News
$9.6bn Nigerian claim shows perils for states in rows with dogged foes
Down Stephen’s Lane in the south of Dublin city centre, near what used to be Dobbins bistro, an empire sits behind a set of wrought iron gates. It doesn’t look like much from the outside: a small building with bars on the windows and doors. But it is at the epicentre of a $9.6 billion (€8.6 billion) battle with the Nigerian government.
It is the Dublin offices of Industrial Consultants (International), which is closely linked to an offshore company, Process & Industrial Development (P&ID), founded by two Irish men, Brendan Cahill and late former showbands manager, Mick Quinn.
P&ID won the largest arbitration award in history against Nigeria over a failed 2010 gas deal with its government. Earlier this month, a British court confirmed the award for profits lost on the contract to build a refinery. Nigeria had signed up to provide the gas.

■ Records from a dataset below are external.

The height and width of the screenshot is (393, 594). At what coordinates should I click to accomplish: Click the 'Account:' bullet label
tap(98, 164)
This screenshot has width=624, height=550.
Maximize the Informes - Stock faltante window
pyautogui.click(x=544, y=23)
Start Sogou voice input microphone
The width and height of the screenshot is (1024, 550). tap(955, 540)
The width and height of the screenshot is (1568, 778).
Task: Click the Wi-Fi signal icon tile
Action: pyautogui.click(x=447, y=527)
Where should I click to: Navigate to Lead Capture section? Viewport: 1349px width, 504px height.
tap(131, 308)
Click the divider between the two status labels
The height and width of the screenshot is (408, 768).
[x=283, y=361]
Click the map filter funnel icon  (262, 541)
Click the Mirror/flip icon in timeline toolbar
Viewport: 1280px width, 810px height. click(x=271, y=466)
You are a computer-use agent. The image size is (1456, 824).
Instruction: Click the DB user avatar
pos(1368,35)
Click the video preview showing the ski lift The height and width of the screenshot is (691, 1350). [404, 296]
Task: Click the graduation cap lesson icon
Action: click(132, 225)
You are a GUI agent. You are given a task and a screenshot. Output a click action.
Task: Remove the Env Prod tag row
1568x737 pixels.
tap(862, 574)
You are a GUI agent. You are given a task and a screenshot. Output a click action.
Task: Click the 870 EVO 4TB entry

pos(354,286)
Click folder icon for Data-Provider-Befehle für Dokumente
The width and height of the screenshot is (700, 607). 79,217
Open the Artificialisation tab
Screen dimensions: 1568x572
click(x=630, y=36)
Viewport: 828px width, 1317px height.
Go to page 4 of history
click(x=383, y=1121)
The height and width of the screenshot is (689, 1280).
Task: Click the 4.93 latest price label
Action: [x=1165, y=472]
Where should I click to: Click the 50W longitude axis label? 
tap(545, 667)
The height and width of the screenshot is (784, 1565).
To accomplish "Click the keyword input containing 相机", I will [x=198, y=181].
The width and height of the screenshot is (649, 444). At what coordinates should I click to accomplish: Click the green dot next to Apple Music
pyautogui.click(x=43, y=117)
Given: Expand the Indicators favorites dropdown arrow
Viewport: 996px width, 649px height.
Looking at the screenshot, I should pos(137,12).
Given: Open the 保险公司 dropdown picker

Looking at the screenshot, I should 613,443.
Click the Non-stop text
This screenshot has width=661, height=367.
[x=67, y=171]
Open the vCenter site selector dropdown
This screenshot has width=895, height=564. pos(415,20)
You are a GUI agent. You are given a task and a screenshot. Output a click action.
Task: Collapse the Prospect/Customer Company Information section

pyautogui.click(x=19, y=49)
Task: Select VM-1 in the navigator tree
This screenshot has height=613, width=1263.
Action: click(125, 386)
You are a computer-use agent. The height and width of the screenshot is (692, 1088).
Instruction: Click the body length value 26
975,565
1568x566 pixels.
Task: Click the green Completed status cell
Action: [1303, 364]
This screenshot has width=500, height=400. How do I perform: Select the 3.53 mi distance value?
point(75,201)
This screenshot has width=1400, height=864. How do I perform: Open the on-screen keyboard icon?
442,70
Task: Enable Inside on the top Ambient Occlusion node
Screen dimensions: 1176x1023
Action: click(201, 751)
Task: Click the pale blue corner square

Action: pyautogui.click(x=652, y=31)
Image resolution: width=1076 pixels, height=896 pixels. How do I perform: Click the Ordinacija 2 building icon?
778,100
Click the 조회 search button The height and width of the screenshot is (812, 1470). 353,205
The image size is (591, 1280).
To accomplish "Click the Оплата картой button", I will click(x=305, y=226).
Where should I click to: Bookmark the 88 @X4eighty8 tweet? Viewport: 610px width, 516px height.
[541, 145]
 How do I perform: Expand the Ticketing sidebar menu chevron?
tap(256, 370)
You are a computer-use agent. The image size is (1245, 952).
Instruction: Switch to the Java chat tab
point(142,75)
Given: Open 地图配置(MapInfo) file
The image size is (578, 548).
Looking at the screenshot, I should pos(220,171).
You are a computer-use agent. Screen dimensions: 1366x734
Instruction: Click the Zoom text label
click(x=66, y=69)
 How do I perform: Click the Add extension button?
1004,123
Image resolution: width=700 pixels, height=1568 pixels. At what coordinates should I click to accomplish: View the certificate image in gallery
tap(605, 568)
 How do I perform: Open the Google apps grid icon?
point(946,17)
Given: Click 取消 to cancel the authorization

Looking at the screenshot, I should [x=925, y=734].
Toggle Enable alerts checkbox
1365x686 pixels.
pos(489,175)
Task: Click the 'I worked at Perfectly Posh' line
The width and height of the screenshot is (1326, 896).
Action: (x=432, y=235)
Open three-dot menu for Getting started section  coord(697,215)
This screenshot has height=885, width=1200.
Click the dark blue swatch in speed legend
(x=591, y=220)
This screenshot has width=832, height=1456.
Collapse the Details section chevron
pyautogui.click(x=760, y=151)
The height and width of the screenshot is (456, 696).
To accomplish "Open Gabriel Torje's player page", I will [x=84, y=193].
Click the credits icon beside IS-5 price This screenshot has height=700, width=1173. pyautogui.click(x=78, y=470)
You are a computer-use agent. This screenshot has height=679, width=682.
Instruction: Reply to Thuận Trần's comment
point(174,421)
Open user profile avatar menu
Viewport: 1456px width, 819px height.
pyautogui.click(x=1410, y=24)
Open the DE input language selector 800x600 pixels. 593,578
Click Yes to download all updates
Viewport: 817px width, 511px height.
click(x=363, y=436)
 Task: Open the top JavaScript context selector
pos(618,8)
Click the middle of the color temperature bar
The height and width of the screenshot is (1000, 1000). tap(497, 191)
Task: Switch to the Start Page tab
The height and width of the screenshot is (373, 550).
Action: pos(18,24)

The scheme never happened and Quinn and Cahill’s company brought the case, as per their contract, to a London arbitration panel, which awarded them more than 20 years of projected returns. The award accrues more than $1 million per day in interest, and has sparked a political scandal in Nigeria, threatening a fifth of its foreign reserves.
Financial backing
Even with a UK judgment, how does a company linked to another company down a lane in Dublin collect more than $9 billion from an angry foreign state? It can only do so with huge institutional, legal and financial backing. Even then, the truth is that it will be difficult. But even a slice of such a monstrous cake would be a feast.
P&ID, backed by hedge funds and armed to the teeth with lawyers and lobbyists, is now running an insurgent campaign for payment.
From a public relations and legal point of view, it has the Nigerians on the run. The African state’s leaders look to be in total disarray.
P&ID’s slick campaign is an exemplar of the financial cottage industry that has built up around squeezing debts from sovereign states.
Quinn and Cahill are the sort of influential Irish businesspeople who remained largely unknown outside their immediate circles. Quinn, a close associate of the late politician Liam Lawlor and from a working class Dublin city suburb, passed away in 2015 and never got to savour full victory against Nigeria. According to legal documents he submitted to the London arbitration hearing, he first started doing business there in the 1980s in the commodities sector, after he quit the entertainment business. He always kept close links with Albert Reynolds, whom he knew from his time putting on shows in dance halls.
Quinn was once charged in Nigeria with allegedly being part of a Russian spy ring, although those charges were later dropped. Together with Cahill, with whom he appears to have hooked up in the 1980s in Industrial Consultants, he worked on deals in Nigeria doing everything from refurbishing tanks to building port infrastructure.
Many of their ventures can be traced back ultimately to the house on Stephen’s Lane.
Cahill, who is 71 and occasionally speaks on behalf of P&ID, maintained an even lower profile than Quinn. He works as a business consultant and adviser, and once tried to broker a deal to finance an attempted takeover of Switzers department store, now Brown Thomas, in Dublin.
Cahill helped to set up the Nigerian Irish Friendship Association in 1989. With Quinn, he became involved in all sorts of business ventures, including Kent Steel, which in the 1990s tried to develop a new steel-making technique using Russian scientists at an ESB plant in Roscommon.
The two men also once attempted to broker a deal to allow a Nigerian state oil company take over the Whitegate/Whiddy facility in Cork. In Nigeria, they were partners on scores of industrial projects.
‘Swan song’
After almost 30 years of doing business there, the 2010 gas refinery deal was to have been Quinn’s “swan song” in the country, according to documents from P&ID. But the deal went sour, the regime changed, and the row went legal. It ended up in enforcement proceedings in the UK courts, where P&ID prevailed, and in a US court, where the case is ongoing.
Bloomberg has reported that company documents in the British Virgin Islands, where P&ID is located, show that a US hedge fund, VR Capital, has taken a 25 per cent stake in the business. It is likely that VR’s investment is funding P&ID’s campaign.
The US Senate lobbying register shows that P&ID has hired a phalanx of law firms and professional lobbyists to help it in an asymmetric fight against the Nigerian state. These include Black Diamond Strategies, whose staff includes former Trump strategist Doug Davenport, sovereign debt fight-specialist DCI Group and Kobre & Kim, the law firm that represents it in court.
P&ID has set up slick websites, social media accounts and document resource centres for media that have left its opponent’s paltry PR efforts in the dust.
Nigeria says it will appeal the award, and Cahill and the late Mick Quinn have been criticised heavily in the local press. President Muhammadu Buhari has ordered a criminal investigation into the awarding of the 2010 contract, and the country is trying to reassure investors that it is not about to lose 2.5 per cent of its GDP to a gas investor.
When developing sovereign states in financial rows come up against determined foes bankrolled by hedge funds, it isn’t always apparent who is David and who is Goliath.